Exercise task: Pick up the post about choosing software or hardware RAID1 for a Proxmox cluster and carry it on from its last sentence.

1

I'm about to set up a Linux cluster of 5 physical server nodes (more nodes to be added later, probably).

  • the cluster will be managed by Proxmox (and yes, it works in software RAID)
  • shared storage will be implemented with Gluster in redundant setup with each physical server holding a brick (so, data will be redundantly available from all machines)
  • Percona XtraDB cluster will be used as main, multi-master database - again with data shared by all physical machines
  • each machine will have two HDD about 2-3 TB in size each, in RAID1 setup
  • all machines will be hosted in a large datacenter with redundant power supply etc..
  • server specs can be seen here
  • the scope of the whole cluster is to distribute workload + allow high availability. A machine can go down at any time without being a problem for the whole system.

One of the decisions left to take is whether to use software RAID1 or hardware RAID1 + BBU.

Software RAID is the solution I'm very familiar with (I'm managing a number of servers since 15 years and I know how the tools work). I never had a serious problem with it (mainly only the HDD fail). These are the reasons why I prefer software RAID.

What I dislike about hardware RAID is the incompatibility between controller vendors and the lack of experience I'm having with them: different configuration options, different monitoring method, different utility programs - not a good feeling for creating a cluster system.

I know that, when using a BBU, hardware RAID can both be fast and reliable (write through cache). However, since all data will be stored in a highly redundant manner in the cluster, my idea is to use software RAID1 and disable barriers in the file system to increase write performance. I expect that this will lead to similar performance like hardware RAID1. Of course, I risk data loss due to the volatile write cache, however IMHO that should be handled by the clustering mechanisms anyway (the whole machine should be able to restore data from the other nodes after failure).

Items:
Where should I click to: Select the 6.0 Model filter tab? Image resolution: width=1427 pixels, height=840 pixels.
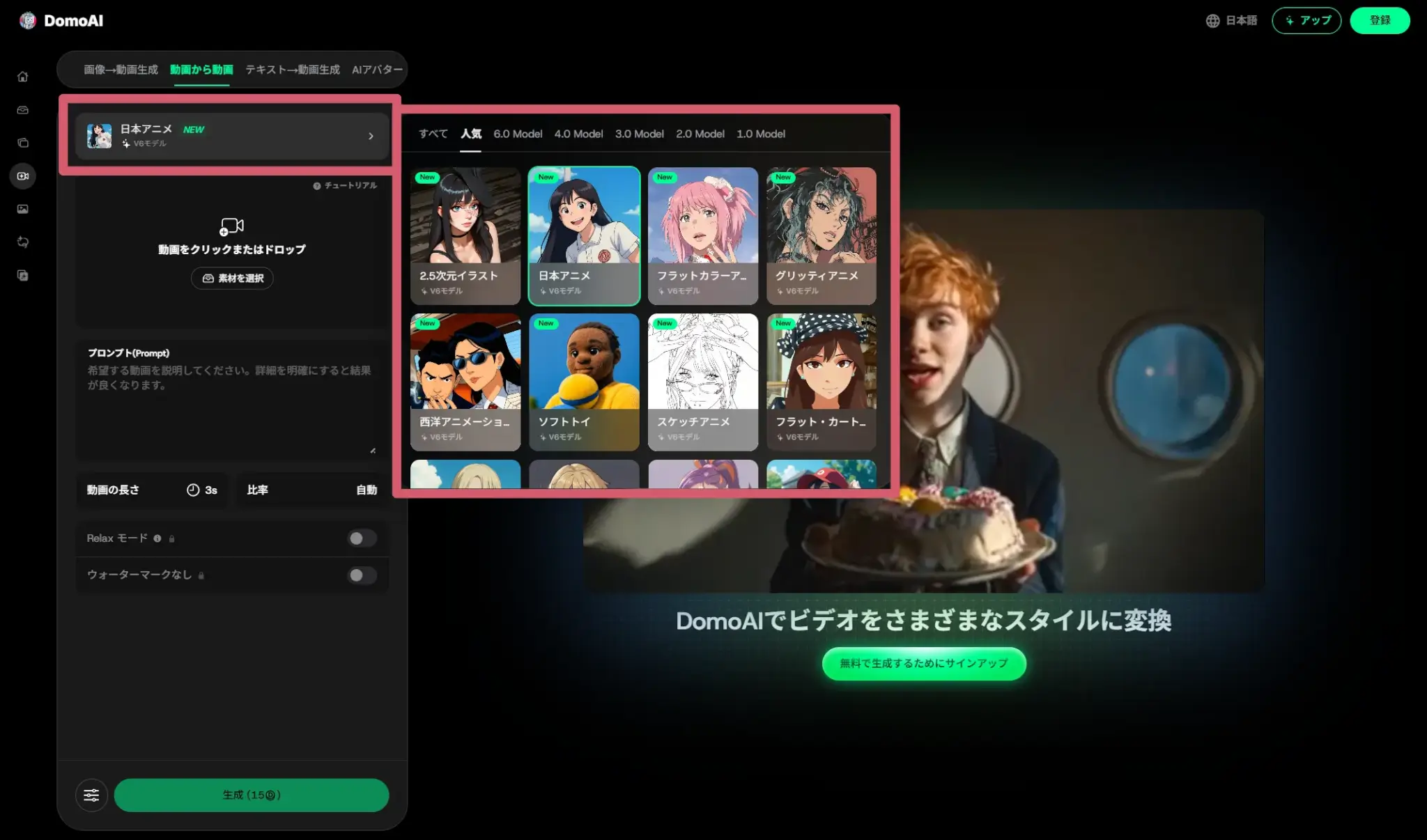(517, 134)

==

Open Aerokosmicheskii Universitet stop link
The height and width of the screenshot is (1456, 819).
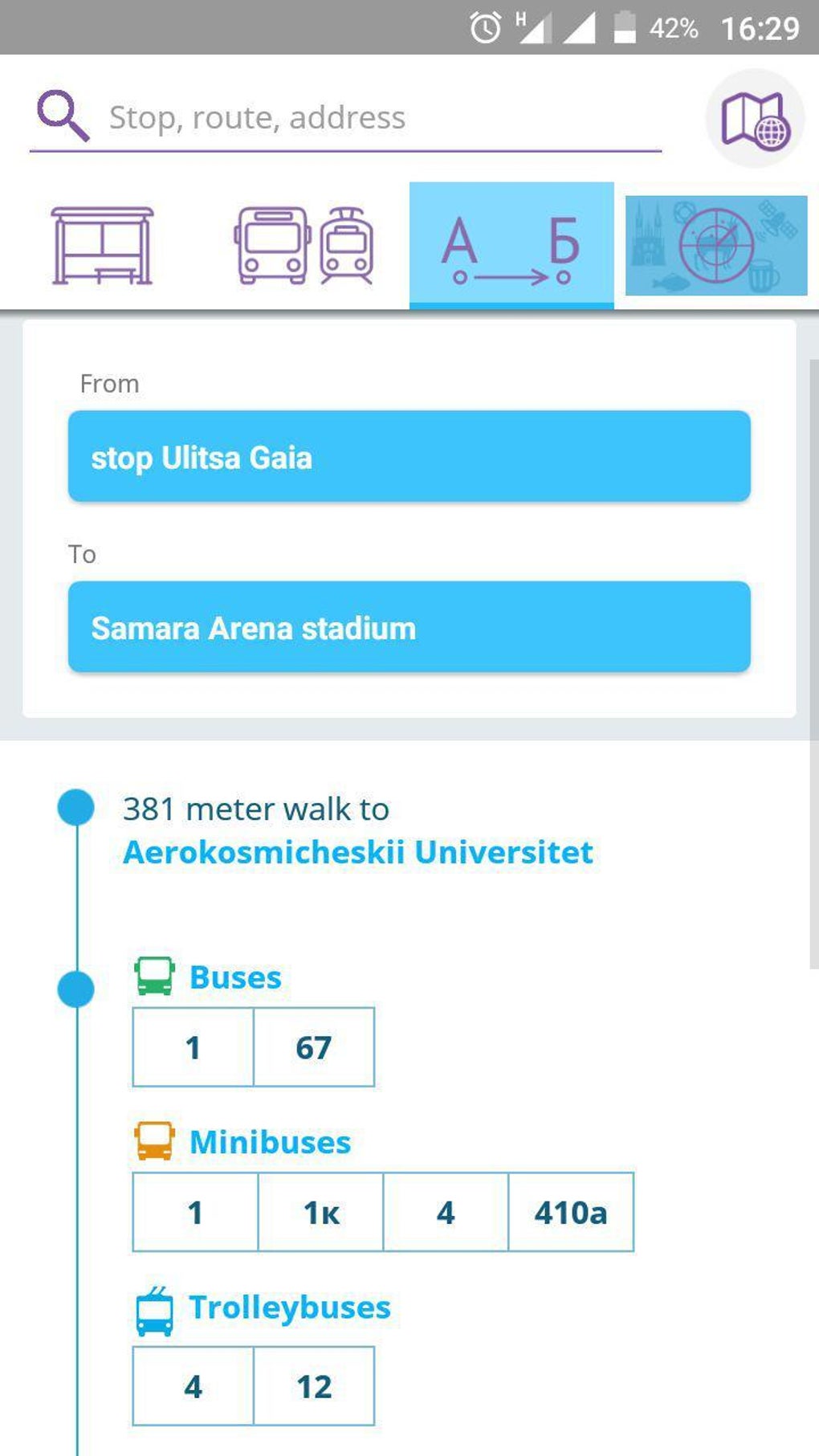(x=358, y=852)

==

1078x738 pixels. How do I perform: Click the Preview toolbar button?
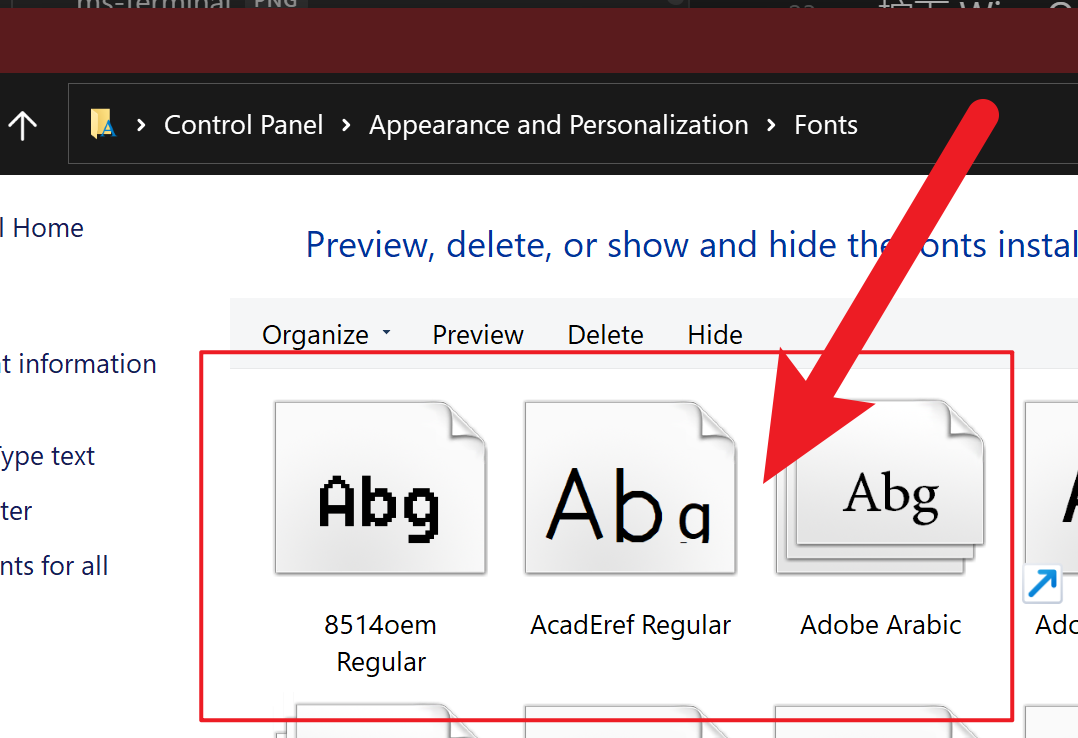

Output for this task:
I'm not having concerns about the CPU resources needed by a software RAID implementation.

Is my assumption correct or am I missing some important detail that would help me making the right choice?

Udo G
  • 423
  • 4
  • 9
  • 19
  • With a modern CPU, there's probably not a lot in it. But don't forget - the times when your IO is 'hot' and using a lot of CPU cycles will also be the times when your cluster is trying to 'hog' as many CPU resources as it can. – Sobrique Jan 15 '15 at 09:53
  • The clustering mechanisms rely on write barriers to ensure that data has been written to any given node. They won't 'handle it anyway' – JamesRyan Jan 15 '15 at 10:30

1 Answers1

2

I prefer software RAID to hardware RAID on single servers, because hardware RAID forces the admin to take precautions against hardware failure of the RAID controller. This usually requires stocking and regularly testing spare RAID controllers.

In your setup, though, I assume, that redundancy is on the node level, not on the disk level. If a node fails for any reason (cpu, power supply, raid controller etc.), that node will go off the cluster and will be replaced ASAP with a new or repaired node, and then data will be rebuild from the cluster, not from the RAID. Having said that, the question is, wheather you need a RAID at all!

You might say: "My database is mostly read, a RAID 1 will approximately double the throughput, as reads can be distributed between both disks". But be aware, that a disk failure followed by replacement of that disk and rebuild of the RAID reduces the read rate on that node temporarily to single disk level. If your database cannot share the traffic reasonable between unequal nodes by giving less traffic to the slow nodes, than the whole load the database can handle drops to half of the normal value! That might force you to take a node with a disk failure completely off the database anyway, as long, as it is busy with its internal RAID rebuild. But that renders the RAID mostly useless.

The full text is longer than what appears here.